START Source data
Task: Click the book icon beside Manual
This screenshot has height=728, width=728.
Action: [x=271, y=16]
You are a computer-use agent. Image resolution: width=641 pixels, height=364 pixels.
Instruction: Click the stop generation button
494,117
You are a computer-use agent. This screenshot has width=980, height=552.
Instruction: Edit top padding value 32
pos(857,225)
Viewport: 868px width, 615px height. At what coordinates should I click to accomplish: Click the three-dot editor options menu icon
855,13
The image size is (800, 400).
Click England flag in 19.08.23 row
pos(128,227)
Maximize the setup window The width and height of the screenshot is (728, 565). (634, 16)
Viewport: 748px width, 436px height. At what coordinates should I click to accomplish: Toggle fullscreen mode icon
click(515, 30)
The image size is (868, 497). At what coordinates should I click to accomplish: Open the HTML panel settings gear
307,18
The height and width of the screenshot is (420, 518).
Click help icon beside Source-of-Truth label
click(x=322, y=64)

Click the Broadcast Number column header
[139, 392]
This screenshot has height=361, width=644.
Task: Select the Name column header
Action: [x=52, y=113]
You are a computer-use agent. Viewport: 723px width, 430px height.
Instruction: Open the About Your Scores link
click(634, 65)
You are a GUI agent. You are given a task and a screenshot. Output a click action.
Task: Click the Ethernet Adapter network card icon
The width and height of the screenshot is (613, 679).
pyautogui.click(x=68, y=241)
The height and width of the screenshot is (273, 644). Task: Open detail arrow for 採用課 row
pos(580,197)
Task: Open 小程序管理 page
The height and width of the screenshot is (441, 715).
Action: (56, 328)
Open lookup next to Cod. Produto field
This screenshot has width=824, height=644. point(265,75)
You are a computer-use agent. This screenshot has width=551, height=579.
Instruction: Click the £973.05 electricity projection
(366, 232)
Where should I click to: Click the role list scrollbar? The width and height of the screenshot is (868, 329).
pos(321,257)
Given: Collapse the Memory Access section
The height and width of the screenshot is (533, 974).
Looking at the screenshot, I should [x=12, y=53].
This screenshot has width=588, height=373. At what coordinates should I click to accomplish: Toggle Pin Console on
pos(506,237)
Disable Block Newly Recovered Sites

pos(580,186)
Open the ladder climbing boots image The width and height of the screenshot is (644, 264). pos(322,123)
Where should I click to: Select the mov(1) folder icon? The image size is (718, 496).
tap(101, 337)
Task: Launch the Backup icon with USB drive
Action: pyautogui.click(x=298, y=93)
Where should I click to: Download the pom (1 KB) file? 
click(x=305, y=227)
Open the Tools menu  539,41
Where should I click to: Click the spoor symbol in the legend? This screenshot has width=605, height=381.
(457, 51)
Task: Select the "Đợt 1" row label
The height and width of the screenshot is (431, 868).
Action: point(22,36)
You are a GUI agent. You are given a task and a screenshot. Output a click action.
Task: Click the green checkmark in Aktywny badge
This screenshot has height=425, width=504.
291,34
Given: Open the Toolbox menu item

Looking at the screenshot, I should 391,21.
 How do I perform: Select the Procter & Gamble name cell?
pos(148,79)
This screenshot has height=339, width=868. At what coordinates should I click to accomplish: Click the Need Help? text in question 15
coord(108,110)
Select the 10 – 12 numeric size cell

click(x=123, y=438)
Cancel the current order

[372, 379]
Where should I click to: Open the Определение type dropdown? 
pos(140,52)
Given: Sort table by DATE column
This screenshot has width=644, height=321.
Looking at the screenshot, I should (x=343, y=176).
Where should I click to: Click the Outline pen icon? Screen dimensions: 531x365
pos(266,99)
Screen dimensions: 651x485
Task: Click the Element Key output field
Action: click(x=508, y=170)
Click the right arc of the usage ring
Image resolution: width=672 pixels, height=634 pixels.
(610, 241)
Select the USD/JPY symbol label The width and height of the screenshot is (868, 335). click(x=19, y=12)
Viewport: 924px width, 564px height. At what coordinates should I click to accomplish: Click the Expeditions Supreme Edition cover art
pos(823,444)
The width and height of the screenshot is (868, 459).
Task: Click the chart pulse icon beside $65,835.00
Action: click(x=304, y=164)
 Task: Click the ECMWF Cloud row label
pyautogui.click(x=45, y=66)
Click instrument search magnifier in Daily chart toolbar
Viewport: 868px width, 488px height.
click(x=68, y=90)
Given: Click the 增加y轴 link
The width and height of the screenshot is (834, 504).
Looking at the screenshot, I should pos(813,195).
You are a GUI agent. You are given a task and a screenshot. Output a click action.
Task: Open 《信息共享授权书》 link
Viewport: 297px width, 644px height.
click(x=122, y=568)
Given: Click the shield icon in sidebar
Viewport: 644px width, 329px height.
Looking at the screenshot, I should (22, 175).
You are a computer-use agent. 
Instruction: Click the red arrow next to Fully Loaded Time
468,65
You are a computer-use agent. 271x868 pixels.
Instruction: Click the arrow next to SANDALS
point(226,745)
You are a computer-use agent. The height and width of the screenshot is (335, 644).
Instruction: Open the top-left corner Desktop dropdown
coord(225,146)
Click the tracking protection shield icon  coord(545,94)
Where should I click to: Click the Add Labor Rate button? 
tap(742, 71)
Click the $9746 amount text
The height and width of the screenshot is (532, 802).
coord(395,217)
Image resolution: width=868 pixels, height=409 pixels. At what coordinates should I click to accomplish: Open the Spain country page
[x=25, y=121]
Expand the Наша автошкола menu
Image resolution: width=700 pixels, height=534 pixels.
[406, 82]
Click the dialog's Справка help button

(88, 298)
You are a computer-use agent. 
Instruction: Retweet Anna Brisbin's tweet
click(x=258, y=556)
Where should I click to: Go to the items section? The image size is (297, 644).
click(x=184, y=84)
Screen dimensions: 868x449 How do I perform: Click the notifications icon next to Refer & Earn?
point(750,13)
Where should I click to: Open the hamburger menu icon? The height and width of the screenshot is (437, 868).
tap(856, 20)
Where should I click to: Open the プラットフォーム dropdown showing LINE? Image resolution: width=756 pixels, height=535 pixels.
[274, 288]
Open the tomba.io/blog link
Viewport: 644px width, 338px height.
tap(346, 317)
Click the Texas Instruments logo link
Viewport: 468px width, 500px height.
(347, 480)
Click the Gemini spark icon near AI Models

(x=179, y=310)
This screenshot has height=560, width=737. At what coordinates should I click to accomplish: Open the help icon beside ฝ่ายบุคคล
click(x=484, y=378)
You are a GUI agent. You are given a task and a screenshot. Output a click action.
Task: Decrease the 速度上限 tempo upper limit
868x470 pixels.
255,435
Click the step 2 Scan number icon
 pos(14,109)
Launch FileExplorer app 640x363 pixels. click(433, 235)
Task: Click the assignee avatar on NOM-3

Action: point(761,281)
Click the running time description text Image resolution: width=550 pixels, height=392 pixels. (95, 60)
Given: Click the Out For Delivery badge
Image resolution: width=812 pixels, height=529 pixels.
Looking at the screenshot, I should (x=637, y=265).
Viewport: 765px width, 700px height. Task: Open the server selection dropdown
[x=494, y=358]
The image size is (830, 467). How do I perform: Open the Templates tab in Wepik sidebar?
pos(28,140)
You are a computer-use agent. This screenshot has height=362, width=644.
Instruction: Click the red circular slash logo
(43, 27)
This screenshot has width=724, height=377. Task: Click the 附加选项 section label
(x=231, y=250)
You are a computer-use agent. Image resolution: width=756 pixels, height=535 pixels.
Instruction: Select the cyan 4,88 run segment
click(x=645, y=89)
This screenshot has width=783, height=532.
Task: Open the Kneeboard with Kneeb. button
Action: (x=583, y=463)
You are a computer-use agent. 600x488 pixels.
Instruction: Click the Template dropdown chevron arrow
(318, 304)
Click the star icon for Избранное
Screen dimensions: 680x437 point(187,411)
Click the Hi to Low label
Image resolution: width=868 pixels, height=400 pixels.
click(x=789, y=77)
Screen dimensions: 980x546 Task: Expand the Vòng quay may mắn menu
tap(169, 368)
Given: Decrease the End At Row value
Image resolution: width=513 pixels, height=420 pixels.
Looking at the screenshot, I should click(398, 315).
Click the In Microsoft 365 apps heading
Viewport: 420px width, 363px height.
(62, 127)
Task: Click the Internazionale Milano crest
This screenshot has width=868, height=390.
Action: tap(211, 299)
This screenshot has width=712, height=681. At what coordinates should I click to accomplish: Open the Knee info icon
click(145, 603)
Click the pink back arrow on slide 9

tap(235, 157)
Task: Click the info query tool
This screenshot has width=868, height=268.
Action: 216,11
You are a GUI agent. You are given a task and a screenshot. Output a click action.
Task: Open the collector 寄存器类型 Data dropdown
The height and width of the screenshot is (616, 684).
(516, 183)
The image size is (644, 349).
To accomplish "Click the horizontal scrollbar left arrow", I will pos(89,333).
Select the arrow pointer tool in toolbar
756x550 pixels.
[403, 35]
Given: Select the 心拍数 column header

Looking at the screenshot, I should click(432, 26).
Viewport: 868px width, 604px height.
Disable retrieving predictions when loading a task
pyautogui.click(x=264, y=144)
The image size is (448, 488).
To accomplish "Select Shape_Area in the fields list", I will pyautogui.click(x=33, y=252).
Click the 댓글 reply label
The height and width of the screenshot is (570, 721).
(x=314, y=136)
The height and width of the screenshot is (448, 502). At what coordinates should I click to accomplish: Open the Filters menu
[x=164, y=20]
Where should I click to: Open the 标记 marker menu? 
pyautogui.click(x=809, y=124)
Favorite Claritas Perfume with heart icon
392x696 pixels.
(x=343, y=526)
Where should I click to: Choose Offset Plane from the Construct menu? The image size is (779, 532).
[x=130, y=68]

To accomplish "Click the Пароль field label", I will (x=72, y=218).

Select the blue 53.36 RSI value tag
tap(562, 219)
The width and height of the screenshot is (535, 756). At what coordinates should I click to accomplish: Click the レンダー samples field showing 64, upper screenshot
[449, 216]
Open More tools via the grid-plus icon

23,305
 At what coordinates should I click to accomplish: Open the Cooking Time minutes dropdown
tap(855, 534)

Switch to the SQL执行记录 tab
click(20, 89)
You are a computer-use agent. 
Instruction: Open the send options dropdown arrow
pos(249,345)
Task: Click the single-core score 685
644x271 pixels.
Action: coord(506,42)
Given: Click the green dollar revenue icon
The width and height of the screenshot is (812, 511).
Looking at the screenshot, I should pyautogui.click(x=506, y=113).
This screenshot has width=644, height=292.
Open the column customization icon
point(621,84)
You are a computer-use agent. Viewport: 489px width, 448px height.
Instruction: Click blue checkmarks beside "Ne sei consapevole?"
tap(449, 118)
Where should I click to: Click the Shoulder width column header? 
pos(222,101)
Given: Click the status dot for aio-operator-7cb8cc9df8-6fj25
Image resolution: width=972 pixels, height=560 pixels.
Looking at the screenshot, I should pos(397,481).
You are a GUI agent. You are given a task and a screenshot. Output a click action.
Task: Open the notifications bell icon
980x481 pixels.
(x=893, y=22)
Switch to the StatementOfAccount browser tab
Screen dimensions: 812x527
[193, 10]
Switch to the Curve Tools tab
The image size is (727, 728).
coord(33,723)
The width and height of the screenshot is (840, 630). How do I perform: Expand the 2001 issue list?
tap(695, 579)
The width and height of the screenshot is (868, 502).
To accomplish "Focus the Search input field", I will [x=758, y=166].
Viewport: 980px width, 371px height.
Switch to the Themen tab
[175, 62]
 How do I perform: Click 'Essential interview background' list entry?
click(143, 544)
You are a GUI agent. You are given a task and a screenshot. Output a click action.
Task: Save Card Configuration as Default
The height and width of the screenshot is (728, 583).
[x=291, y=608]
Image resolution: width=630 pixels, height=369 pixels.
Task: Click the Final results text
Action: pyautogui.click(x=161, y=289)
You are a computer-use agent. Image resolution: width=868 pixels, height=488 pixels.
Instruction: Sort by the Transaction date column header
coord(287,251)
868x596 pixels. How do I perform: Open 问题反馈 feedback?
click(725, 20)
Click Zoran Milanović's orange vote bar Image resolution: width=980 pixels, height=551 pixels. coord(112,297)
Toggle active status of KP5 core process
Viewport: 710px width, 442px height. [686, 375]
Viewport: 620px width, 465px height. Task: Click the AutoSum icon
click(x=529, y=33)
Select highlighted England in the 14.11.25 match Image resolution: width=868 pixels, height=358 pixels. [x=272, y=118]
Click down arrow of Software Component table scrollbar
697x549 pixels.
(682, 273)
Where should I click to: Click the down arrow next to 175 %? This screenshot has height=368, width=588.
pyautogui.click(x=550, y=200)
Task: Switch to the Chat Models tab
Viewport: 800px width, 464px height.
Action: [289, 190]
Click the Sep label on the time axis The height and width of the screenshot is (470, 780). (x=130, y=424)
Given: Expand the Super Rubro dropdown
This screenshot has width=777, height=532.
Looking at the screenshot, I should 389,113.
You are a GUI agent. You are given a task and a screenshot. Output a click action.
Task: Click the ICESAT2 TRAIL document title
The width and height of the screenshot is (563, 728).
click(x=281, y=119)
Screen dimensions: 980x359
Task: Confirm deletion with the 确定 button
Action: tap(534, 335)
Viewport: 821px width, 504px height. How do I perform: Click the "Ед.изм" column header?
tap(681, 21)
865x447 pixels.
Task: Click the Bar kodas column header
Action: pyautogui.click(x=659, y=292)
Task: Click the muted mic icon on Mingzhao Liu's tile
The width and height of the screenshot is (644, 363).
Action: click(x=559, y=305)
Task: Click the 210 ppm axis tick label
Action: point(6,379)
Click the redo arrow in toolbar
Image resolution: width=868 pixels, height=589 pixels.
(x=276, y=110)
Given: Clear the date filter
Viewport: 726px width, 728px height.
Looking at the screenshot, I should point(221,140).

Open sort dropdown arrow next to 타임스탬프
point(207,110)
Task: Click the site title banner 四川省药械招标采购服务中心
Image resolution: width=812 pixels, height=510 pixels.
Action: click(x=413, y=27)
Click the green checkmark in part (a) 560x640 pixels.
END Source data
# The problem:
Show the lines of the data that hold the word "shield".

# Solution to this problem:
Given: Click the shield icon in sidebar
Click the tracking protection shield icon  coord(545,94)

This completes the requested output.